(Records drawn from a dataset)
- - - - -
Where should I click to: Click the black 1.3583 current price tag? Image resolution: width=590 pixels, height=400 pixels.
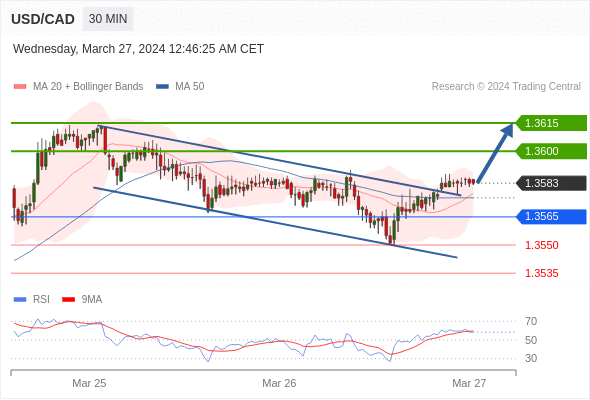click(551, 183)
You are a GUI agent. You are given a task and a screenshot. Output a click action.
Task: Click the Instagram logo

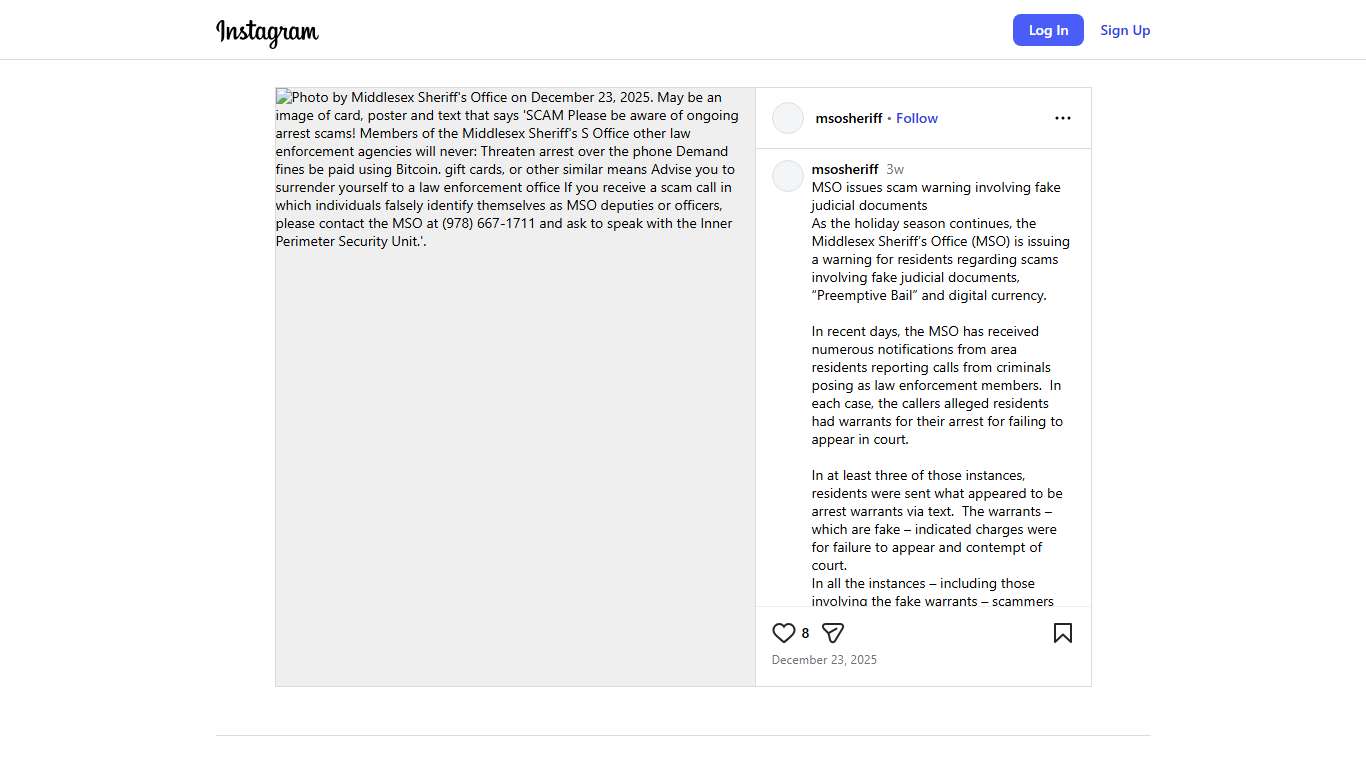(267, 32)
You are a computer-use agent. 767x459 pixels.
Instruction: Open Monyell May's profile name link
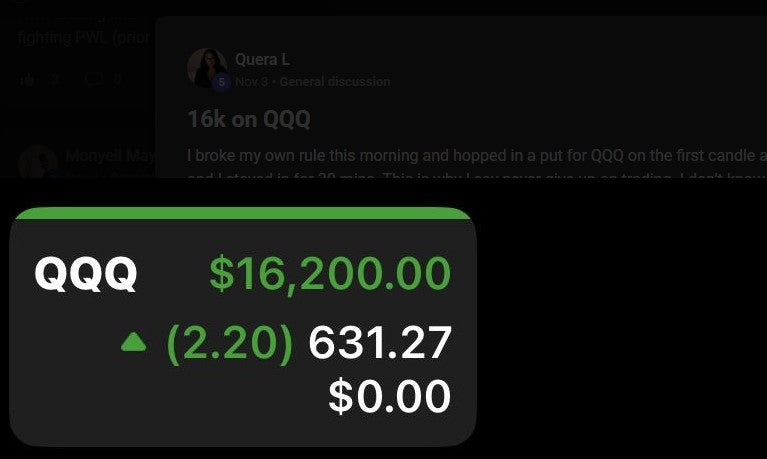[110, 156]
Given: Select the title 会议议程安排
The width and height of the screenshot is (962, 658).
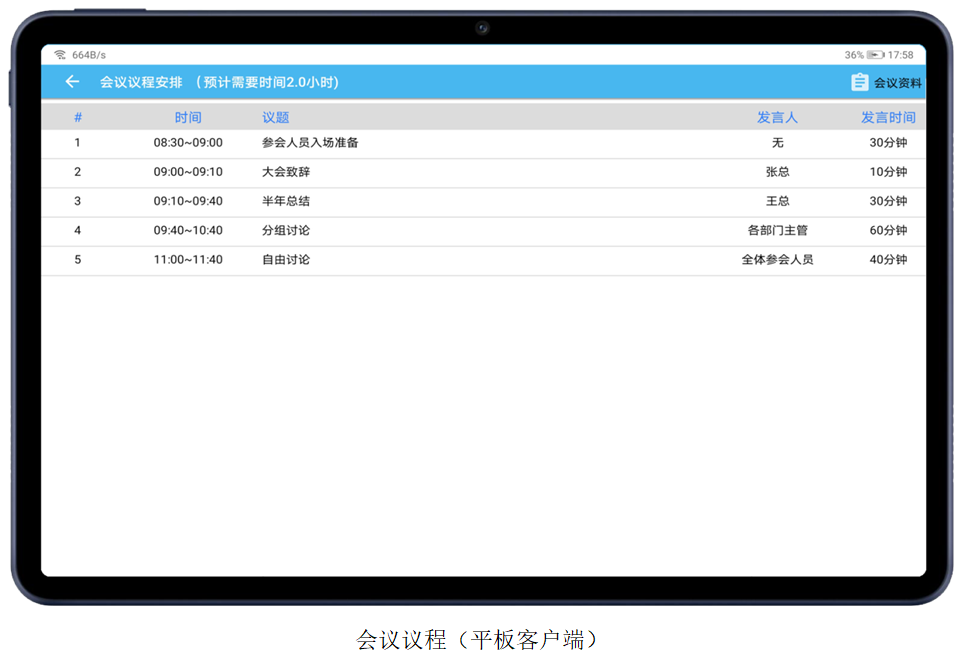Looking at the screenshot, I should point(137,82).
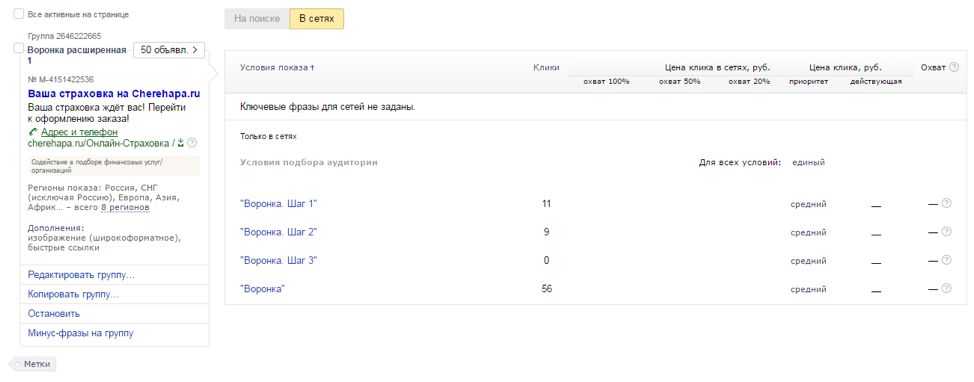Open the ad title "Ваша страховка на Cherehapa.ru"
Image resolution: width=974 pixels, height=382 pixels.
pyautogui.click(x=114, y=94)
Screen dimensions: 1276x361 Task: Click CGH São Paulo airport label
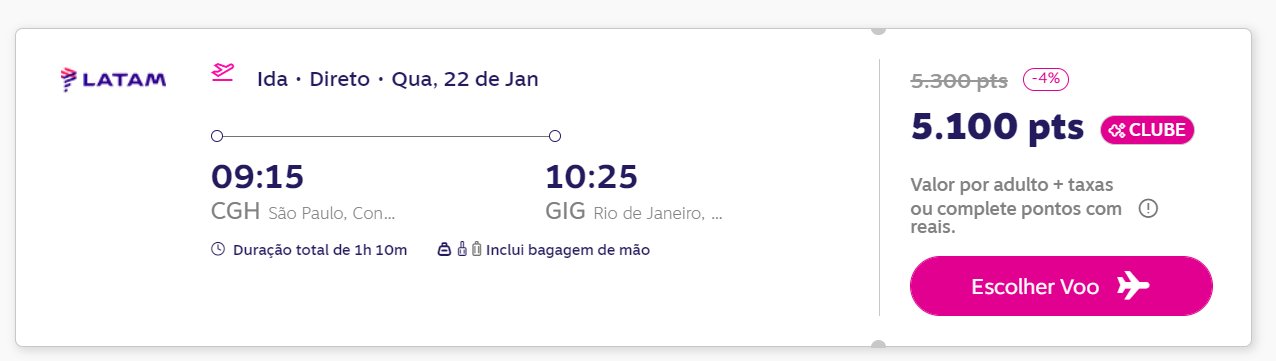pos(303,213)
- - - - -
| Directions |
Could you copy all of the entries above exactly, without the pictures?

| Result of the exercise |
Where should I click to: Click the black 1.3583 current price tag? Image resolution: width=590 pixels, height=400 pixels.
click(551, 183)
You are a GUI agent. You are given a task and a screenshot. Output a click action.
Task: Click the Instagram logo

(267, 32)
You are a computer-use agent. 767x459 pixels.
Instruction: Open Monyell May's profile name link
[110, 156]
Given: Select the title 会议议程安排
The width and height of the screenshot is (962, 658).
Looking at the screenshot, I should point(137,82).
Open the ad title "Ваша страховка на Cherehapa.ru"
Image resolution: width=974 pixels, height=382 pixels.
pyautogui.click(x=114, y=94)
Screen dimensions: 1276x361 Task: Click CGH São Paulo airport label
pos(303,213)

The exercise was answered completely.